Prime Minister Narendra Modi has reached the United States as part of his fresh campaign to reinforce India and US ties fostered by him during previous Obama administration. While, new President Donald Trump may have acted against India’s concerns by putting a cap on H1-B visas and pulling out of Paris Climate Change Agreement, his stance on terrorism suits PM Modi’s ambitions for peace and India’s geostrategic position in South Asia.
The Prime Minister has been trying to galvanise international support against the Pakistan-based terror groups by calling on the world at various platforms to condemn ‘all’ terrorists, without any sort of differentiation between the ‘good’ or ‘bad’ terrorist. The US President, meanwhile, has acted with a heavy hand against alleged state-sponsored terrorism in the Middle East by encouraging blockades and sanctions against Qatar.
During the current trip, PM Modi is likely to try and swing President Trump’s opinion against US’ long-standing ally Pakistan on the issue of terrorism, which may not be as far-fetched a dream as it once seemed.
With the long-stretched presence of US troops in Afghanistan becoming a thorn in President’s throne, US is more inclined than ever to demote Pakistan from friend’s status.
In fact, in an unprecedented act, a bipartisan bill seeking to revoke Pakistan’s status as a major non-NATO ally (MNNA) to the US was introduced in the House of Representatives by two top lawmakers last week, claiming the country failed to effectively fight terrorism.
“We must make a clean break with Pakistan, but at the very least, we should stop providing them the eligibility to obtain our own sophisticated weaponry in an expedited process granting them a privileged status reserved for our closest allies,” Ted Poe, one of the Senator who proposed the bill, said in the House.
If the bill is approved, Pakistan would lose priority delivery of US defence materials, an expedited arms sale process and a US loan guarantee programme, which backs up loans issued by private banks to finance arms exports. All the facilities, India has been saying, Pakistan uses to strengthen terrorist camps against India on its eastern border.

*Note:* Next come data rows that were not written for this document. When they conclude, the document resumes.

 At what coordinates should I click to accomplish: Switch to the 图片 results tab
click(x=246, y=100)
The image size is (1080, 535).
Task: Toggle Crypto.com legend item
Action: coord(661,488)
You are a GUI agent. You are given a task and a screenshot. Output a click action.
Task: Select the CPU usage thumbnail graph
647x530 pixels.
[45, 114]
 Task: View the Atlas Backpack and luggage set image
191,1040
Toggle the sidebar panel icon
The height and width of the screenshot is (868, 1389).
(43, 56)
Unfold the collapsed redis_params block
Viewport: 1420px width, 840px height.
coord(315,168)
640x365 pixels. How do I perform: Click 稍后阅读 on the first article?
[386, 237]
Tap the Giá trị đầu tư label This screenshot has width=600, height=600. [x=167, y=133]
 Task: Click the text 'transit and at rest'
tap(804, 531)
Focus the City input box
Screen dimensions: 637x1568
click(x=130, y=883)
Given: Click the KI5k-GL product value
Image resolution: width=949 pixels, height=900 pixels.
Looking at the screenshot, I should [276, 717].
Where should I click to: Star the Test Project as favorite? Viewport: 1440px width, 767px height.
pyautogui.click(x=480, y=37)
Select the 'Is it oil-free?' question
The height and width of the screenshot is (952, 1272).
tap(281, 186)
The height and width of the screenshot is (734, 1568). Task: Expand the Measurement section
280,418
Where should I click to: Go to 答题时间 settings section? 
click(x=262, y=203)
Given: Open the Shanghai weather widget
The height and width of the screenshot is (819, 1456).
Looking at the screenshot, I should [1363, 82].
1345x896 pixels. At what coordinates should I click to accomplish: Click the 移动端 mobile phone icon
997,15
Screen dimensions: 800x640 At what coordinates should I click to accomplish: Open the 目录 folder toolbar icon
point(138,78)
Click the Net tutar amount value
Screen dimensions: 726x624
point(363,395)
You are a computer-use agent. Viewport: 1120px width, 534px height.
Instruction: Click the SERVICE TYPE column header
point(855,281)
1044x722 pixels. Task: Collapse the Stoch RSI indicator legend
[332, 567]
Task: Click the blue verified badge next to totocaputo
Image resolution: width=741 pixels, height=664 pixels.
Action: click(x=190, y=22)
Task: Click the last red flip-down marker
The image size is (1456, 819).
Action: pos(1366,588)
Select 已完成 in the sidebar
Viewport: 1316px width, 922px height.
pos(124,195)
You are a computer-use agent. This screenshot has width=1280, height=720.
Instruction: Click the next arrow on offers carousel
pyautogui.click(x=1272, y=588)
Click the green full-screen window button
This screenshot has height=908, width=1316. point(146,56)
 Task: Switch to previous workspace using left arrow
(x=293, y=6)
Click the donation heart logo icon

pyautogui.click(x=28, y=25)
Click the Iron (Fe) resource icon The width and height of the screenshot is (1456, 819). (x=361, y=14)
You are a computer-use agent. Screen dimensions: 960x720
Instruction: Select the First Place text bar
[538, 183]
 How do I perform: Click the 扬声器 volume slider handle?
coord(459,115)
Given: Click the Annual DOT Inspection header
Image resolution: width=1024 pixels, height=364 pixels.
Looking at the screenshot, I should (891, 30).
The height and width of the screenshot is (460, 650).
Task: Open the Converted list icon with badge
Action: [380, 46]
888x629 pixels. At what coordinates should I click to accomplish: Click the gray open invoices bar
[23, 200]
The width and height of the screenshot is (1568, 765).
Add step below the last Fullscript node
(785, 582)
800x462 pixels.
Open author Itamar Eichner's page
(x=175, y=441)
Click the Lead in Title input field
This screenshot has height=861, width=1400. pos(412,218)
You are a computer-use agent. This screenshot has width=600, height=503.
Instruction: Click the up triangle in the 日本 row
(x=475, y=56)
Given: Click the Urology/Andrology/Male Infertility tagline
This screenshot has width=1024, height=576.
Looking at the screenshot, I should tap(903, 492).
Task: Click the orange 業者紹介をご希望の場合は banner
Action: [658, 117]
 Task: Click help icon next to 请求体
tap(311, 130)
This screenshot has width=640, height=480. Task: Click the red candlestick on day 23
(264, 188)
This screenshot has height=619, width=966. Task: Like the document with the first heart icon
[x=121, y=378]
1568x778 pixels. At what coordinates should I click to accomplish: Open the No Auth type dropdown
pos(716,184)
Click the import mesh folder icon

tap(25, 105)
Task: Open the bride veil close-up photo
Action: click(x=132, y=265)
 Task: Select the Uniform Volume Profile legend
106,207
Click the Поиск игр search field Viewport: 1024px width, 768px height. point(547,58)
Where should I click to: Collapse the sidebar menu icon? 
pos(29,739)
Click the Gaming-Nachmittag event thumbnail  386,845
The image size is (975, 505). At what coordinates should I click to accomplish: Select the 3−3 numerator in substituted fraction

However, the Trump administration is more cautious against a ‘clean break with Pakistan’. In a recent news conference, a White House official on the condition of anonymity revealed that US does not see ties with India and Pakistan as ‘zero sum game’.
“I want to make the point here that US relationships with India and Pakistan really stand on their own merits and terms. We don’t see a zero-sum relationship when it comes to the US relationship with Pakistan and the US relationship with India.
“With Pakistan, we seek to have a productive partnership working together. But frankly, the priorities are different, and the nature of the relationships are different. So, I think that we would like to move forward with both countries,” the official said.
US President Trump is unpredictable. If the working dinner, which will be his first with any foreign guest, goes well he may become more aligned to toe India’s line of strict global action against Pakistan-supported terrorism. After all, US cannot afford to antagonise its most crucial geostrategic partner against Chinese power any further.